Cele ćwiczenia —
1: Przytocz dokładnie fragment wpisu o wyborze łodzi od słów "Sport Yacht - Malibu" aż po słowa "na takich pływa?".
2: Odpowiedz na pytania do wpisu o wyborze łodzi:
(a) Do jakiej długości ma mieć poszukiwana łódź?
(b) Jak nazywa się model łodzi firmy Kruger wymieniony we wpisie?
(c) Co według odpowiedzi znajduje się w środku, między warstwami laminatu?

Fragment tekstu —
☆ ☆ ☆

Skocz do zawartości
  • 0

3 łodzie - jeden wybór


soja

Pytanie

Cześć,

 

Panowie od dłuższego czasu śledzę rynek z łodziami i mocno szykuje się do zakupu.

Potrzebuję łodzi do 3,90m, do pływania po niewielkich akwenach, do silnika elektrycznego, do łowienia w 2 a w incydentalnych przypadkach w 3 osoby, przewożoną nad wodę na przyczepie.

 

Obecnie doszedłem do etapu zdecydowania się na jedną z tych trzech:

 

Solar Sky - solar 360 fish:

http://www.solarsky.com.pl/lodziewedkarskie.htm#%C5%81%C3%B3 dka_w%C4%99dkarska_360_

 

Kruger - Lambda:

http://www.krugerboat.com/lodzie.html

 

Sport Yacht - Malibu

http://www.sportyacht.com.pl/strona,_malibu_360,32,0,30.html

 

Jeśli ktoś z Was jest w stanie przekonać mnie do wyboru jednej z nich będę wdzięczny. Może ktoś na takich pływa?

 

pozdrawiam

przemek

 

 

Odnośnik do komentarza
Udostępnij na innych stronach

Rekomendowane odpowiedzi

  • 0

A dlaczego do 1ej z nich? Z tego co widze to sa wykonane w technologii 2 cienki warstwy laminatu a w srodku pianka (inny wypelniacz o dodatniej plywalnoci).

☆ ☆ ☆

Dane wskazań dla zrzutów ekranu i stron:
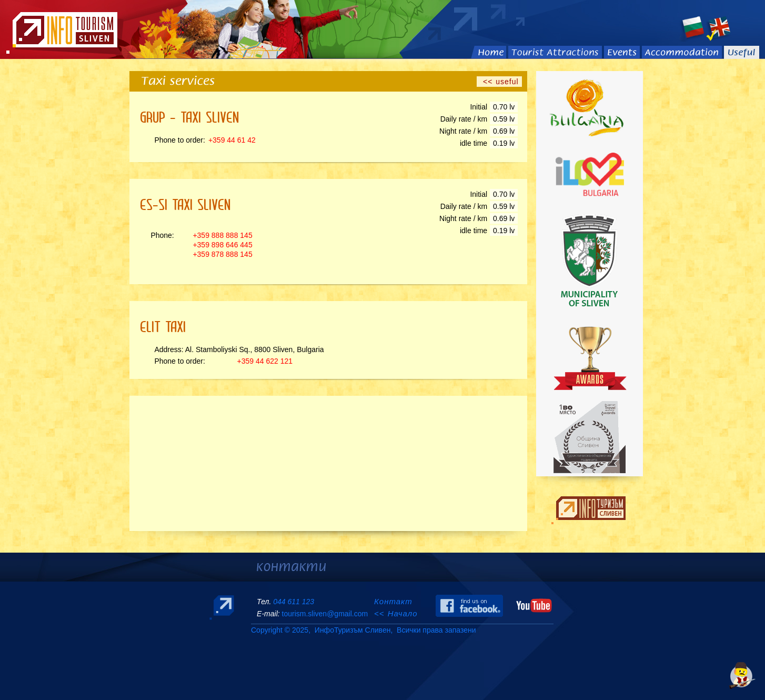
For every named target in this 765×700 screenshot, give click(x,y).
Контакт (395, 601)
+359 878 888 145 (222, 254)
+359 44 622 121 (265, 361)
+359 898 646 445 (222, 245)
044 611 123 (294, 602)
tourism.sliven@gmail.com (325, 614)
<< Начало (396, 613)
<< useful (499, 82)
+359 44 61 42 (232, 140)
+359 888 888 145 (222, 235)
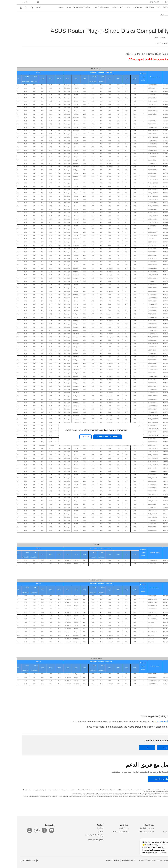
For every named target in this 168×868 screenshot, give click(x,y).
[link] (161, 7)
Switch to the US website (91, 437)
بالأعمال (9, 2)
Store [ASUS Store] (148, 7)
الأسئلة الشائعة (147, 15)
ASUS (161, 15)
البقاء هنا (69, 437)
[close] (122, 426)
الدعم (156, 15)
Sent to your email (148, 43)
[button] (20, 2)
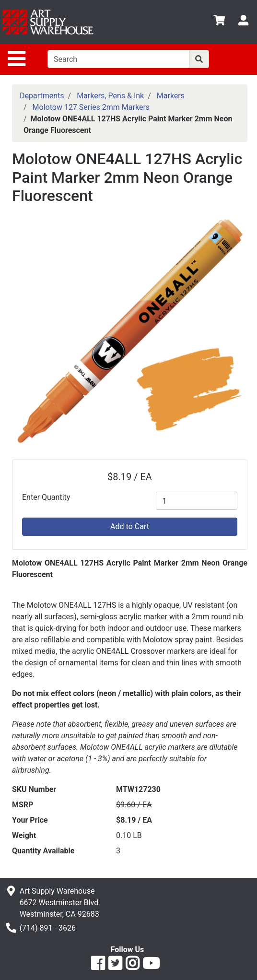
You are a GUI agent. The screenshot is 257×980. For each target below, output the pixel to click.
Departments (42, 95)
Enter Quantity (46, 497)
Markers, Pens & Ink (110, 95)
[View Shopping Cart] (219, 22)
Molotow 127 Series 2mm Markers (91, 107)
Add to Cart (129, 526)
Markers (171, 95)
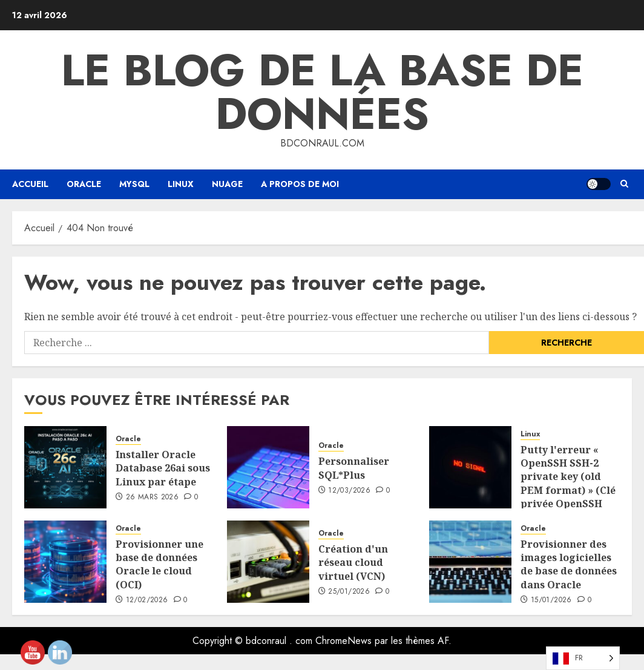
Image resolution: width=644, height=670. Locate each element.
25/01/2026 (349, 592)
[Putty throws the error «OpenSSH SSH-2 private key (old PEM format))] (470, 467)
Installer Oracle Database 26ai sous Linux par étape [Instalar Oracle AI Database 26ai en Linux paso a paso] (163, 468)
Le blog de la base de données (322, 92)
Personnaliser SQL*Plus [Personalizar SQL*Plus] (353, 468)
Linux (180, 184)
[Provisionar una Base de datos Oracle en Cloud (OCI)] (65, 562)
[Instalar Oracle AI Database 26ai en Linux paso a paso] (65, 467)
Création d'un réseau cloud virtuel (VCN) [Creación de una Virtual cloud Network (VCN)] (353, 562)
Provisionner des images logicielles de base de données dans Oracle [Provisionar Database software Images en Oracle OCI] (568, 564)
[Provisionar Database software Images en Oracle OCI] (470, 562)
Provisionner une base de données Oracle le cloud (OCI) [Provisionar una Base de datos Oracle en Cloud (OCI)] (159, 564)
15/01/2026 (551, 600)
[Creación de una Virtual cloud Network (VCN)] (268, 562)
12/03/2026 (349, 491)
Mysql (134, 184)
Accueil (30, 184)
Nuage (227, 184)
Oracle (84, 184)
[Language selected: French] (583, 658)
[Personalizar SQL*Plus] (268, 467)
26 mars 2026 (152, 498)
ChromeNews (343, 640)
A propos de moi (300, 184)
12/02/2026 (147, 600)
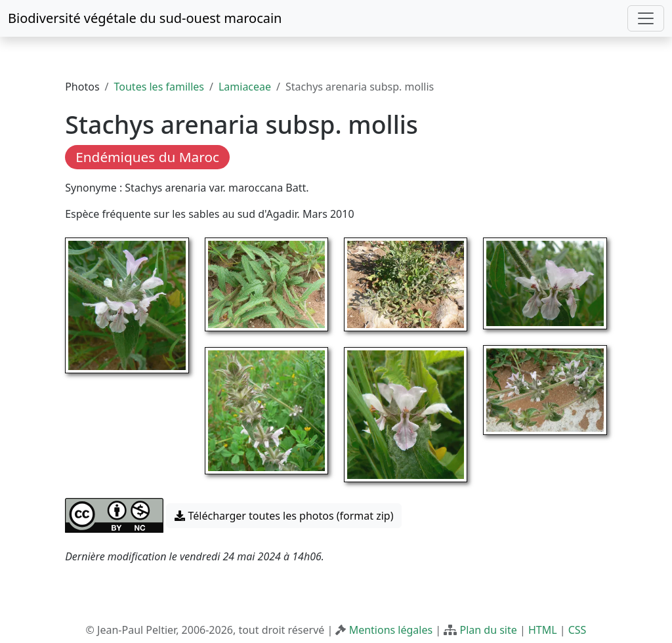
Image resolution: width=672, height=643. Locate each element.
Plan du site (488, 630)
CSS (578, 630)
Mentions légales (391, 630)
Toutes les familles (159, 87)
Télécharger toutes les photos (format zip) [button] (284, 516)
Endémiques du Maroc (147, 157)
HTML (543, 630)
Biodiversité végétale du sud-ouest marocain (144, 18)
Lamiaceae (245, 87)
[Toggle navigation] (646, 18)
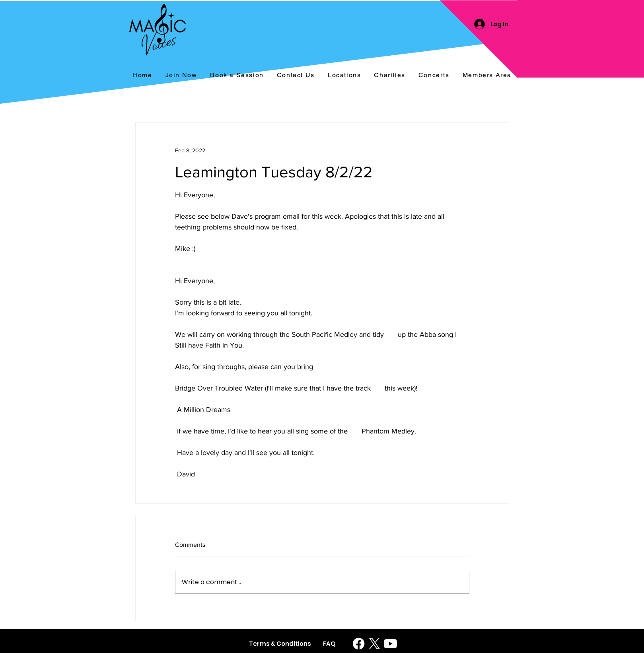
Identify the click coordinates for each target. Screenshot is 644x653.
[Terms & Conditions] (280, 643)
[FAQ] (329, 643)
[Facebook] (358, 643)
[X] (374, 643)
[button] (434, 75)
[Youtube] (390, 643)
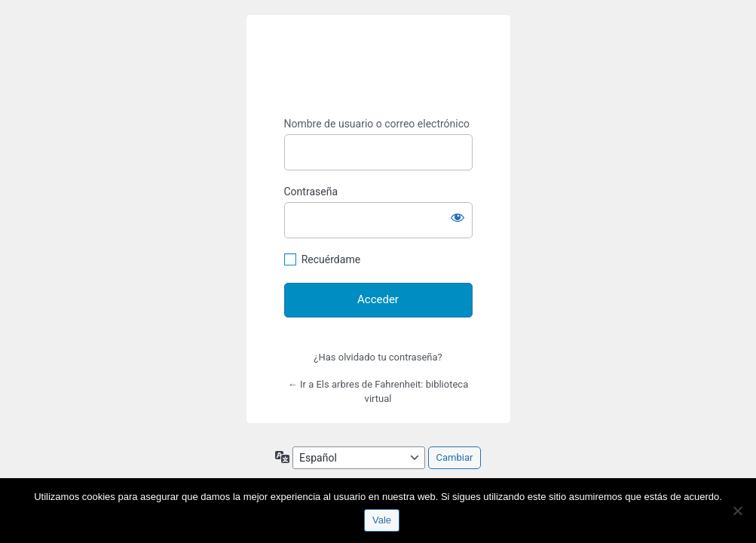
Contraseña (311, 192)
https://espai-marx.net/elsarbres (378, 66)
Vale (381, 520)
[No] (737, 511)
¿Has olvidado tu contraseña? (378, 357)
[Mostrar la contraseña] (458, 217)
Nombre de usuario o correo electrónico (377, 124)
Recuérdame (331, 259)
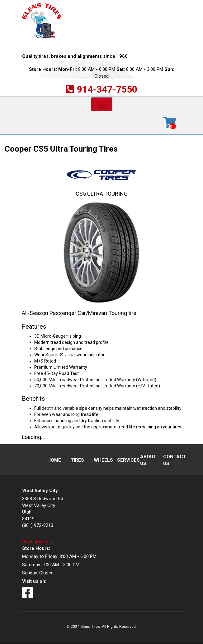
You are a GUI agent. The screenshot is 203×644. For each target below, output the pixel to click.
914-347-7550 (107, 89)
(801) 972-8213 (38, 525)
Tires (77, 460)
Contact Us (169, 460)
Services (123, 460)
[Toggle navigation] (102, 104)
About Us (146, 460)
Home (54, 460)
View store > (35, 542)
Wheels (100, 460)
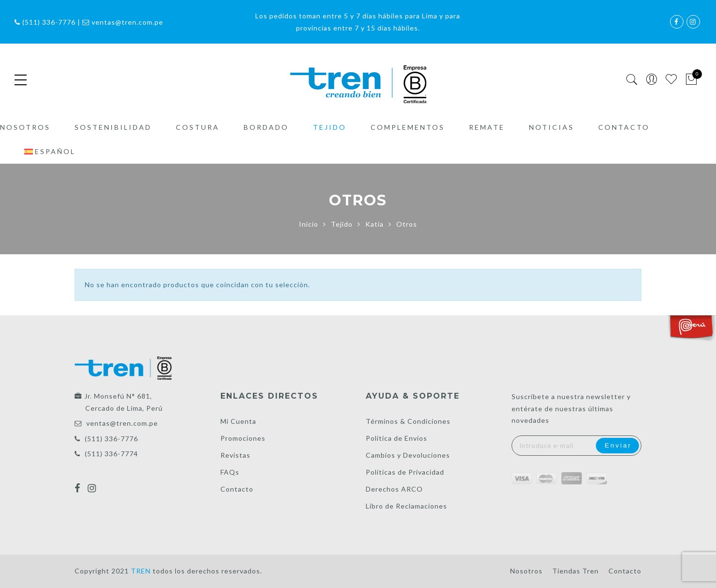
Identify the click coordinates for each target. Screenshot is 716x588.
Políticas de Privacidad (405, 472)
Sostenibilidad (113, 127)
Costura (198, 127)
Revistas (235, 455)
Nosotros (25, 127)
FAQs (230, 472)
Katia (374, 224)
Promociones (243, 438)
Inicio (309, 224)
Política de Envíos (396, 438)
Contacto (624, 127)
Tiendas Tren (576, 571)
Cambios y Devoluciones (408, 455)
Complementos (407, 127)
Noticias (551, 127)
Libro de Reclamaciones (406, 506)
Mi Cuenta (238, 421)
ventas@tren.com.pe (122, 423)
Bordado (266, 127)
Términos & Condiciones (408, 421)
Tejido (329, 127)
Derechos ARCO (394, 489)
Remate (487, 127)
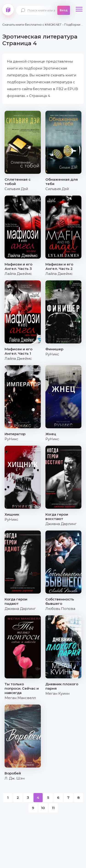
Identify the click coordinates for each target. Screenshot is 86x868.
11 (53, 808)
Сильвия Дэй (16, 189)
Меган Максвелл (20, 698)
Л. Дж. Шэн (15, 778)
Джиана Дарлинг (61, 524)
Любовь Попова (60, 609)
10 (43, 808)
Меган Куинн (57, 693)
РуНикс (52, 354)
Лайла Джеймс (18, 274)
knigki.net (8, 10)
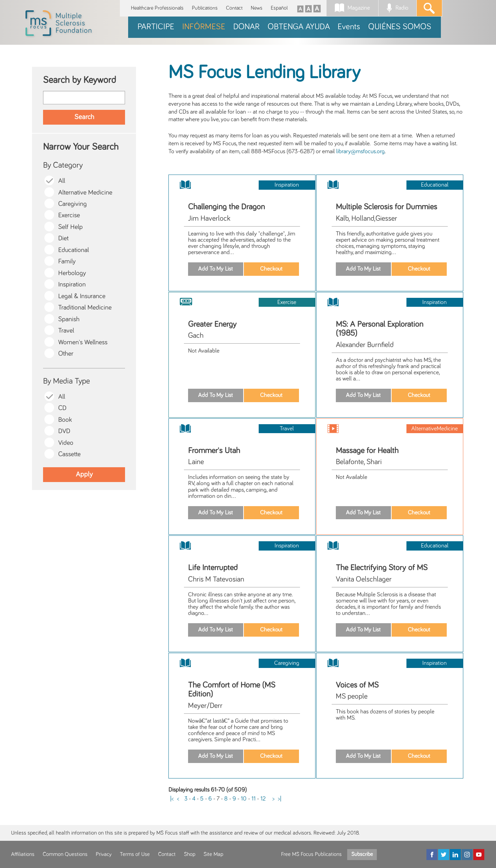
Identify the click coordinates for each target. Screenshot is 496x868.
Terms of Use (135, 854)
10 (244, 799)
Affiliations (23, 854)
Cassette (69, 454)
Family (67, 261)
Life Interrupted (213, 568)
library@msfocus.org (360, 151)
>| (280, 799)
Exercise (69, 215)
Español (279, 8)
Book (65, 420)
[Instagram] (467, 855)
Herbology (72, 273)
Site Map (213, 854)
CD (62, 408)
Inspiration (72, 284)
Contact (234, 8)
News (257, 8)
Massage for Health (367, 451)
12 (263, 799)
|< (172, 799)
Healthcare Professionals (157, 8)
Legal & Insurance (82, 296)
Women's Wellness (83, 342)
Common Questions (65, 854)
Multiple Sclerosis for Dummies (386, 207)
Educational (73, 250)
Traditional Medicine (85, 307)
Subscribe (362, 854)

☆ ☆ ☆

Odpowiedzi do zadań —
1:
Sport Yacht - Malibu

http://www.sportyacht.com.pl/strona,_malibu_360,32,0,30.html

 

Jeśli ktoś z Was jest w stanie przekonać mnie do wyboru jednej z nich będę wdzięczny. Może ktoś na takich pływa?

2:
(a) Do 3,90 m.
(b) Lambda.
(c) Pianka (inny wypełniacz o dodatniej pływalności).